The Dow Jones Industrials (DJINDICES:^DJI) finished Tuesday with a solid gain of 91 points, following an up-and-down roller-coaster path during the day following some conflicting data about the health of the U.S. economy. A fall in new-home sales of 3.3% prompted concerns about whether housing's contribution to the economic recovery might be waning, but rising consumer confidence figures won the day for the Dow. Leading the way higher were tech giants Cisco (NASDAQ:CSCO) and IBM (NYSE:IBM), even as athletic stalwart Nike (NYSE:NKE) and Wall Street titan Goldman Sachs (NYSE:GS) posted substantial declines on the day.
Cisco's jump of 3.5% came on the heels of its latest efforts to try to bolster its flagging growth, this time by making a substantial investment into cloud computing. Yesterday's announcement to spend $1 billion in creating Cisco Cloud Services is a direct move against rivals that include both IBM and Amazon.com, with IBM having said just a couple months ago that it would also make a billion-dollar investment into cloud computing. With the potential to bundle a broader cloud-computing presence with value-added services like its online-collaboration business, Cisco certainly has potential in the cloud space. Yet as much as $1 billion might sound like, Cisco's commitment could prove woefully insufficient to stem its sliding revenue recently. IBM's similar 3.5% jump followed its own cloud-computing collaboration to provide location-based services with Pitney Bowes.

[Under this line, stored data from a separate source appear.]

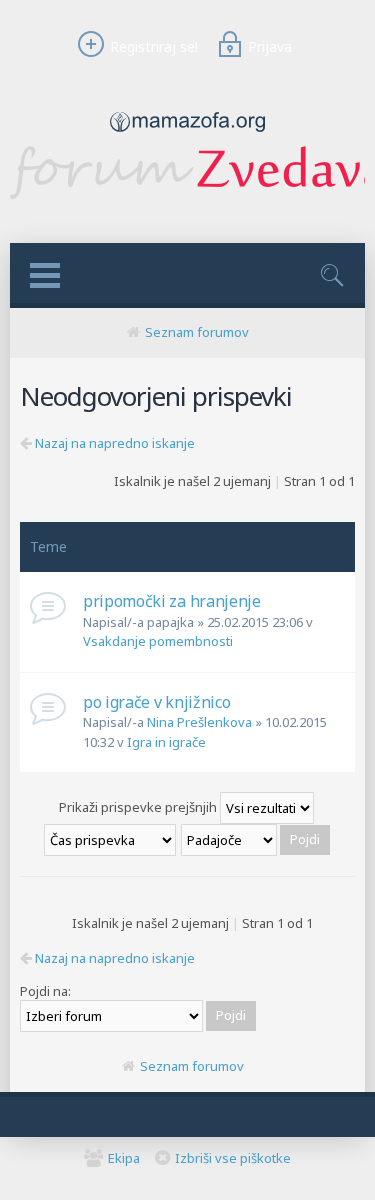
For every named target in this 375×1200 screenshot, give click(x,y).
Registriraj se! (153, 46)
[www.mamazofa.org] (187, 137)
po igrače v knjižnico (156, 702)
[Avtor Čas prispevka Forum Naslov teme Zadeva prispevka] (111, 839)
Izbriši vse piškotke (233, 1158)
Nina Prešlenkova (199, 722)
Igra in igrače (166, 742)
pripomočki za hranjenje (172, 601)
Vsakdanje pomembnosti (158, 641)
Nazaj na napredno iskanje (115, 443)
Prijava (270, 46)
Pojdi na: (45, 991)
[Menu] (45, 275)
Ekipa (124, 1158)
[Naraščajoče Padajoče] (256, 839)
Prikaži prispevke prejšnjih (139, 807)
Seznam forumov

Yet the longer-term question for both IBM and Cisco to answer is whether they'll be able to restore revenue growth to bolster their future prospects. Both companies are too large for any but the most ambitious initiatives to make a material difference to results, and both face huge competition both from each other as well as from numerous other big players in the industry. Valuations for the two stocks are modest, but only if you believe that they can continue to grow earnings, and that's a bold assessment given the challenges both IBM and Cisco face.
Meanwhile, on the losing side, both Nike and Goldman fell around 1.5%. Both companies have to face the rising difficulties outside the U.S. market, with Nike investors pointing to sluggish growth in China as well as the negative impact from falling currencies in the emerging markets. For Goldman, news of ex-director Rajat Gupta's loss of his appeal of his conspiracy and securities fraud conviction reawakened memories of more troubled times, but the Wall Street firm is also vulnerable to changing currents in emerging markets that could jeopardize one of its largest growth opportunities.
It's important for investors to remember that the Dow depends not only on U.S. economic growth but on the health of the global economy. Without strength from all quarters, the Dow's five-year-old bull market could be in jeopardy in the long run.